### [Work to complete]
Quote every line of the items below without any changes.

Word and item position data:
- - - - - - -
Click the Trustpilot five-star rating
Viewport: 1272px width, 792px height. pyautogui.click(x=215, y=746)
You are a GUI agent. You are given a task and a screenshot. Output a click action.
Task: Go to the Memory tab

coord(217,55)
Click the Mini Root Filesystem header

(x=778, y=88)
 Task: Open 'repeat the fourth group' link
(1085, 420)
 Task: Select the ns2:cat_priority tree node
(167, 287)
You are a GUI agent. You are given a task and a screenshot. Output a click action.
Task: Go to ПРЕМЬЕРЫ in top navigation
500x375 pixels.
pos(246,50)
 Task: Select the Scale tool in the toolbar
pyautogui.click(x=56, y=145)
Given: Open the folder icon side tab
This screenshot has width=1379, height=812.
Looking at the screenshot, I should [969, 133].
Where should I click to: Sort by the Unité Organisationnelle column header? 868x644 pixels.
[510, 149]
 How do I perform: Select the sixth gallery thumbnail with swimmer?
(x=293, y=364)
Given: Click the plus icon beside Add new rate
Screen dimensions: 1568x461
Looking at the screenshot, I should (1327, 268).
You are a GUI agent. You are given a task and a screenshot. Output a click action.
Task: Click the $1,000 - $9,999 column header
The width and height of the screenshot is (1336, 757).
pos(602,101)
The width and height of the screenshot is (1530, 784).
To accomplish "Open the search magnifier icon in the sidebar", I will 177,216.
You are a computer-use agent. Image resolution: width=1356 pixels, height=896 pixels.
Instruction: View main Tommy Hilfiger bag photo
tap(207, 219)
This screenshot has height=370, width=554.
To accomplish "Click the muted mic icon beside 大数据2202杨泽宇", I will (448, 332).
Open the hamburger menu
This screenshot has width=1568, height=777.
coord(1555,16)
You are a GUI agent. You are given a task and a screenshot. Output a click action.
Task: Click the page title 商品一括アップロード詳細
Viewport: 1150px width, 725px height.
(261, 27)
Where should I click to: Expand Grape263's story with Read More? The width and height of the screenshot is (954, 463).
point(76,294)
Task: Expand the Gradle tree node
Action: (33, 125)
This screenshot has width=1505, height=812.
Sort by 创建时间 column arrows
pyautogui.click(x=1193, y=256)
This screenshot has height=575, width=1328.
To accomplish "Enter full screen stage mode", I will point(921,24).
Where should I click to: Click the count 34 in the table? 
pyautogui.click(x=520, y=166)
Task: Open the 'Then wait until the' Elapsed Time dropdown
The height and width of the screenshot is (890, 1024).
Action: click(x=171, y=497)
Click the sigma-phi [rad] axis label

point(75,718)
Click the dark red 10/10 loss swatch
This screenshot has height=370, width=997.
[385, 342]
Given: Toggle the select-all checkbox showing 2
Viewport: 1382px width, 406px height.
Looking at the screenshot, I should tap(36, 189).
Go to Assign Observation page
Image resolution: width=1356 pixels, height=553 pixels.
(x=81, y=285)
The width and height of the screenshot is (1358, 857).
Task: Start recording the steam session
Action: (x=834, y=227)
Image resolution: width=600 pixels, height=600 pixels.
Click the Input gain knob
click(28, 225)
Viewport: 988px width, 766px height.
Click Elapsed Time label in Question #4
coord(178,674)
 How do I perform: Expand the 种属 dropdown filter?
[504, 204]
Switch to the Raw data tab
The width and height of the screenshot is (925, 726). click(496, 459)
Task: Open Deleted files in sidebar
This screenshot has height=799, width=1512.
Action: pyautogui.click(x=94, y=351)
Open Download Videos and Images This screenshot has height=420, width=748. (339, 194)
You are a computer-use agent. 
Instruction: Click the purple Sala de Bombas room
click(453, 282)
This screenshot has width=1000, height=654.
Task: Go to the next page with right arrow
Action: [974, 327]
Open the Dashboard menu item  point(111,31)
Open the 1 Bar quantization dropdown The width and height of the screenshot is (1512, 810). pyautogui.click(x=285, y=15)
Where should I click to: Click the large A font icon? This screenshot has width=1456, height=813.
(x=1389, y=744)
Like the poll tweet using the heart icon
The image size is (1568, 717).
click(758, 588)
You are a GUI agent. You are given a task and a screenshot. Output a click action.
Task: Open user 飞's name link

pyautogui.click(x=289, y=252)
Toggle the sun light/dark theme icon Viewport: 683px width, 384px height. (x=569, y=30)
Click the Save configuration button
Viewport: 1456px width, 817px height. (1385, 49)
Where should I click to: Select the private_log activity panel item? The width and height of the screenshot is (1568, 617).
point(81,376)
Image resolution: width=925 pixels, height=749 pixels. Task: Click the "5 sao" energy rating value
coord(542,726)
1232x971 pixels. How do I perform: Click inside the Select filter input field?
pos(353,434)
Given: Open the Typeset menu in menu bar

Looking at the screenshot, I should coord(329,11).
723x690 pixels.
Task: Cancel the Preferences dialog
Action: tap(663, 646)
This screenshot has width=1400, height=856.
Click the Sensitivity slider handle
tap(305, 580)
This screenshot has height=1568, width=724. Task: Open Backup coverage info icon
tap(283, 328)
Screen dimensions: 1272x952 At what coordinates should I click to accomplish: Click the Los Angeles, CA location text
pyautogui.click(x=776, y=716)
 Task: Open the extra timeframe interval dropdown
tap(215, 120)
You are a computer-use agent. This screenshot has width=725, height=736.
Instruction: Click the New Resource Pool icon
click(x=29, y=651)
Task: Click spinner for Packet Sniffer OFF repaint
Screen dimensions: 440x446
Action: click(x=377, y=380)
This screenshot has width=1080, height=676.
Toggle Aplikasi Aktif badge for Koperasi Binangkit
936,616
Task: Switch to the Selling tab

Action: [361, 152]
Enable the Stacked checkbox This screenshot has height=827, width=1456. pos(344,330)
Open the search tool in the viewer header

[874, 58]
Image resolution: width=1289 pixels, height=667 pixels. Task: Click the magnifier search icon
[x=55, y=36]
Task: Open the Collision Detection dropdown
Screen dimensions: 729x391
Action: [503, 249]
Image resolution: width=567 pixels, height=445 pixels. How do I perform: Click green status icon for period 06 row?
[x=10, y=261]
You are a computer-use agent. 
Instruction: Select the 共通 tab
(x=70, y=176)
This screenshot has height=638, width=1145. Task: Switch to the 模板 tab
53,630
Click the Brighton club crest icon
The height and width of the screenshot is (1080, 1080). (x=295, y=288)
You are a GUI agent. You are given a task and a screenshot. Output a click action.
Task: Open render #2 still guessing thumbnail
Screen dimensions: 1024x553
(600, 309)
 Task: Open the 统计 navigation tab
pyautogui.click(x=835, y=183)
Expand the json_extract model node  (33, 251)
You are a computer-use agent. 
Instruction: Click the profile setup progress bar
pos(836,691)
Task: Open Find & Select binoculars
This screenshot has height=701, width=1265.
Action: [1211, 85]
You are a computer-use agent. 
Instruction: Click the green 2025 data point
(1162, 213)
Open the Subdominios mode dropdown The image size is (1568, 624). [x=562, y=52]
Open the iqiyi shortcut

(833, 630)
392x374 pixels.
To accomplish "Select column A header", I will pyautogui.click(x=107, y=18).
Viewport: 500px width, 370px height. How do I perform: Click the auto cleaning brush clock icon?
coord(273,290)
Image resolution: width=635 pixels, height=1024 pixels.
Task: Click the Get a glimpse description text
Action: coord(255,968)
- - - - - - -
### [Reply]
Click the Trustpilot five-star rating
Viewport: 1272px width, 792px height. pyautogui.click(x=215, y=746)
You are a GUI agent. You are given a task and a screenshot. Output a click action.
Task: Go to the Memory tab

coord(217,55)
Click the Mini Root Filesystem header

(x=778, y=88)
 Task: Open 'repeat the fourth group' link
(1085, 420)
 Task: Select the ns2:cat_priority tree node
(167, 287)
You are a GUI agent. You are given a task and a screenshot. Output a click action.
Task: Go to ПРЕМЬЕРЫ in top navigation
500x375 pixels.
pos(246,50)
 Task: Select the Scale tool in the toolbar
pyautogui.click(x=56, y=145)
Given: Open the folder icon side tab
This screenshot has width=1379, height=812.
Looking at the screenshot, I should [969, 133].
Where should I click to: Sort by the Unité Organisationnelle column header? 868x644 pixels.
[510, 149]
 How do I perform: Select the sixth gallery thumbnail with swimmer?
(x=293, y=364)
Given: Click the plus icon beside Add new rate
Screen dimensions: 1568x461
Looking at the screenshot, I should (1327, 268).
You are a GUI agent. You are given a task and a screenshot. Output a click action.
Task: Click the $1,000 - $9,999 column header
The width and height of the screenshot is (1336, 757).
pos(602,101)
The width and height of the screenshot is (1530, 784).
To accomplish "Open the search magnifier icon in the sidebar", I will 177,216.
You are a computer-use agent. Image resolution: width=1356 pixels, height=896 pixels.
Instruction: View main Tommy Hilfiger bag photo
tap(207, 219)
This screenshot has height=370, width=554.
To accomplish "Click the muted mic icon beside 大数据2202杨泽宇", I will (448, 332).
Open the hamburger menu
This screenshot has width=1568, height=777.
coord(1555,16)
You are a GUI agent. You are given a task and a screenshot. Output a click action.
Task: Click the page title 商品一括アップロード詳細
Viewport: 1150px width, 725px height.
(261, 27)
Where should I click to: Expand Grape263's story with Read More? The width and height of the screenshot is (954, 463).
point(76,294)
Task: Expand the Gradle tree node
Action: (33, 125)
This screenshot has width=1505, height=812.
Sort by 创建时间 column arrows
pyautogui.click(x=1193, y=256)
This screenshot has height=575, width=1328.
To accomplish "Enter full screen stage mode", I will point(921,24).
Where should I click to: Click the count 34 in the table? 
pyautogui.click(x=520, y=166)
Task: Open the 'Then wait until the' Elapsed Time dropdown
The height and width of the screenshot is (890, 1024).
Action: click(x=171, y=497)
Click the sigma-phi [rad] axis label

point(75,718)
Click the dark red 10/10 loss swatch
This screenshot has height=370, width=997.
[385, 342]
Given: Toggle the select-all checkbox showing 2
Viewport: 1382px width, 406px height.
Looking at the screenshot, I should tap(36, 189).
Go to Assign Observation page
Image resolution: width=1356 pixels, height=553 pixels.
(x=81, y=285)
The width and height of the screenshot is (1358, 857).
Task: Start recording the steam session
Action: (x=834, y=227)
Image resolution: width=600 pixels, height=600 pixels.
Click the Input gain knob
click(28, 225)
Viewport: 988px width, 766px height.
Click Elapsed Time label in Question #4
coord(178,674)
 How do I perform: Expand the 种属 dropdown filter?
[504, 204]
Switch to the Raw data tab
The width and height of the screenshot is (925, 726). click(496, 459)
Task: Open Deleted files in sidebar
This screenshot has height=799, width=1512.
Action: pyautogui.click(x=94, y=351)
Open Download Videos and Images This screenshot has height=420, width=748. (339, 194)
You are a computer-use agent. 
Instruction: Click the purple Sala de Bombas room
click(453, 282)
This screenshot has width=1000, height=654.
Task: Go to the next page with right arrow
Action: [974, 327]
Open the Dashboard menu item  point(111,31)
Open the 1 Bar quantization dropdown The width and height of the screenshot is (1512, 810). pyautogui.click(x=285, y=15)
Where should I click to: Click the large A font icon? This screenshot has width=1456, height=813.
(x=1389, y=744)
Like the poll tweet using the heart icon
The image size is (1568, 717).
click(758, 588)
You are a GUI agent. You are given a task and a screenshot. Output a click action.
Task: Open user 飞's name link

pyautogui.click(x=289, y=252)
Toggle the sun light/dark theme icon Viewport: 683px width, 384px height. (x=569, y=30)
Click the Save configuration button
Viewport: 1456px width, 817px height. (1385, 49)
Where should I click to: Select the private_log activity panel item? The width and height of the screenshot is (1568, 617).
point(81,376)
Image resolution: width=925 pixels, height=749 pixels. Task: Click the "5 sao" energy rating value
coord(542,726)
1232x971 pixels. How do I perform: Click inside the Select filter input field?
pos(353,434)
Given: Open the Typeset menu in menu bar

Looking at the screenshot, I should coord(329,11).
723x690 pixels.
Task: Cancel the Preferences dialog
Action: tap(663, 646)
This screenshot has width=1400, height=856.
Click the Sensitivity slider handle
tap(305, 580)
This screenshot has height=1568, width=724. Task: Open Backup coverage info icon
tap(283, 328)
Screen dimensions: 1272x952 At what coordinates should I click to accomplish: Click the Los Angeles, CA location text
pyautogui.click(x=776, y=716)
 Task: Open the extra timeframe interval dropdown
tap(215, 120)
You are a computer-use agent. This screenshot has width=725, height=736.
Instruction: Click the New Resource Pool icon
click(x=29, y=651)
Task: Click spinner for Packet Sniffer OFF repaint
Screen dimensions: 440x446
Action: click(x=377, y=380)
This screenshot has width=1080, height=676.
Toggle Aplikasi Aktif badge for Koperasi Binangkit
936,616
Task: Switch to the Selling tab

Action: [361, 152]
Enable the Stacked checkbox This screenshot has height=827, width=1456. pos(344,330)
Open the search tool in the viewer header

[874, 58]
Image resolution: width=1289 pixels, height=667 pixels. Task: Click the magnifier search icon
[x=55, y=36]
Task: Open the Collision Detection dropdown
Screen dimensions: 729x391
Action: [503, 249]
Image resolution: width=567 pixels, height=445 pixels. How do I perform: Click green status icon for period 06 row?
[x=10, y=261]
You are a computer-use agent. 
Instruction: Select the 共通 tab
(x=70, y=176)
This screenshot has height=638, width=1145. Task: Switch to the 模板 tab
53,630
Click the Brighton club crest icon
The height and width of the screenshot is (1080, 1080). (x=295, y=288)
You are a GUI agent. You are given a task and a screenshot. Output a click action.
Task: Open render #2 still guessing thumbnail
Screen dimensions: 1024x553
(600, 309)
 Task: Open the 统计 navigation tab
pyautogui.click(x=835, y=183)
Expand the json_extract model node  (33, 251)
You are a computer-use agent. 
Instruction: Click the profile setup progress bar
pos(836,691)
Task: Open Find & Select binoculars
This screenshot has height=701, width=1265.
Action: [1211, 85]
You are a computer-use agent. 
Instruction: Click the green 2025 data point
(1162, 213)
Open the Subdominios mode dropdown The image size is (1568, 624). [x=562, y=52]
Open the iqiyi shortcut

(833, 630)
392x374 pixels.
To accomplish "Select column A header", I will pyautogui.click(x=107, y=18).
Viewport: 500px width, 370px height. How do I perform: Click the auto cleaning brush clock icon?
coord(273,290)
Image resolution: width=635 pixels, height=1024 pixels.
Task: Click the Get a glimpse description text
Action: coord(255,968)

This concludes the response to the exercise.